2016-01-17 20:53:36 | 読書


生物進化の謎と感染症
(NHKカルチャーラジオ・科学と人間)
吉川康弘著
NHK出版
2015年
905円+税

 私にとって、とても解りやすく、大変為になった本を紹介させて戴きます。

生物の進化と共に、生体防御システムも進化してきたという話です。
 たとえば、インフルエンザウィルスに感染した時の生体防御反応をみると、
「ウィルスが上部気道の上皮細胞に感染すると、レクチン系などが活性化し、
炎症性サイトカインが産生され・・・(ここまでなら、環形動物、ミミズのレベルぐらい)。
さらにインスルエンザウィルスのRNAはTLR(細胞表面などのトール様受容体)で
認識されてインターフェロンの産生が起こり、NK(ナチュラルキラー)細胞が
活性化されます(円口類、ヤツメウナギぐらい)。
 ウィルスの増殖が続くと、下部気道の肺胞マクロファージなどが感染し、
ヘルパーT細胞が細胞性(T細胞、B細胞)免疫と液性免疫を誘導します(魚類から哺乳類)。」

 色々な感染症が今もこんなに発生しているのかと、驚きました。
 ここでは、私は主に感染者数と致死率(特に高いもの)に注目して
少しこの本を紹介させて戴きます。
① 狂犬病は日本では何十年も発生していません。しかし、世界中(特にアジアとアフリカ)で
発生していて、狂犬病による死者は年間6万人といわれています。
発症すると致死率はほぼ100%です。人に媒介する動物はアジアとアフリカでは犬ですが、
北米では、主にコウモリとアライグマ、南米では吸血コウモリ、ヨーロッパではキツネです。
② WHOの報告では、1980年~1994年の15年間で、ペスト患者は約2万人、
死者は約2千人です。マダガスカルでは、2012年に319人がペストに感染し、
75人が死亡しています。

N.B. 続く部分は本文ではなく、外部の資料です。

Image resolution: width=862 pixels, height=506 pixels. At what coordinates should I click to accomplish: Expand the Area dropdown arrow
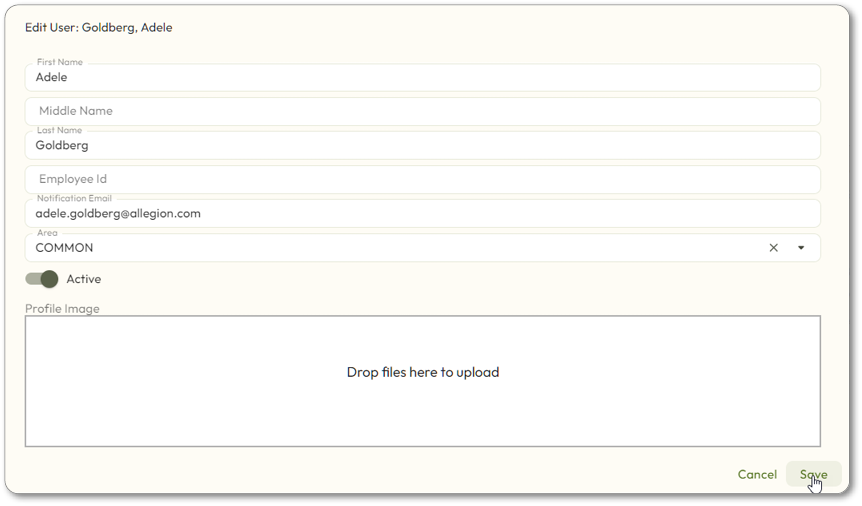coord(801,248)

致死率は約10%。
③ 「腎症候性出血熱」(HFRS)のウィルスは野生齧歯類が保有し、致死率は約10%です
中国では毎年4~6万人規模で発生しており、全世界では15~20万人ほどだと推測されています。
④ ラッサ熱は西アフリカの風土病で毎年数十万人が感染しています。
致死率は15~20%。ラッサウィルス(アレナウィルス)の自然宿主は
西アフリカのヤワゲネズミです。
⑤ 20014年3月にギニアで確認された、エボラ出血熱は、
2016年1月に収束宣言がされるまで、約2万人が感染し、約1万人が死亡しました。
エボラウィルスの自然宿主はコウモリで、サルから伝染することもあります。
致死率は約50%です。
⑥ SARS(重症急性呼吸症候群)は2002年中国広東省で発生し、
2003年7月に制圧宣言がされるまでに、約8000人が感染し、約770人が死亡し、
致死率は約10%でした。SARSコロナウィルスはハクビシンから発見されましたが、
自然宿主はキクガシラコウモリとされています。
⑦ MERS(中東呼吸症候群)が2012年サウジアラビアで初発例がでました。
2015年6月のWHOの報告では累計患者数は1289人、死亡者は455人で、
致死率は35%でした。MERSコロナウィルスはラクダでも検出されましたが、 
自然宿主は食虫コウモリと考えられています。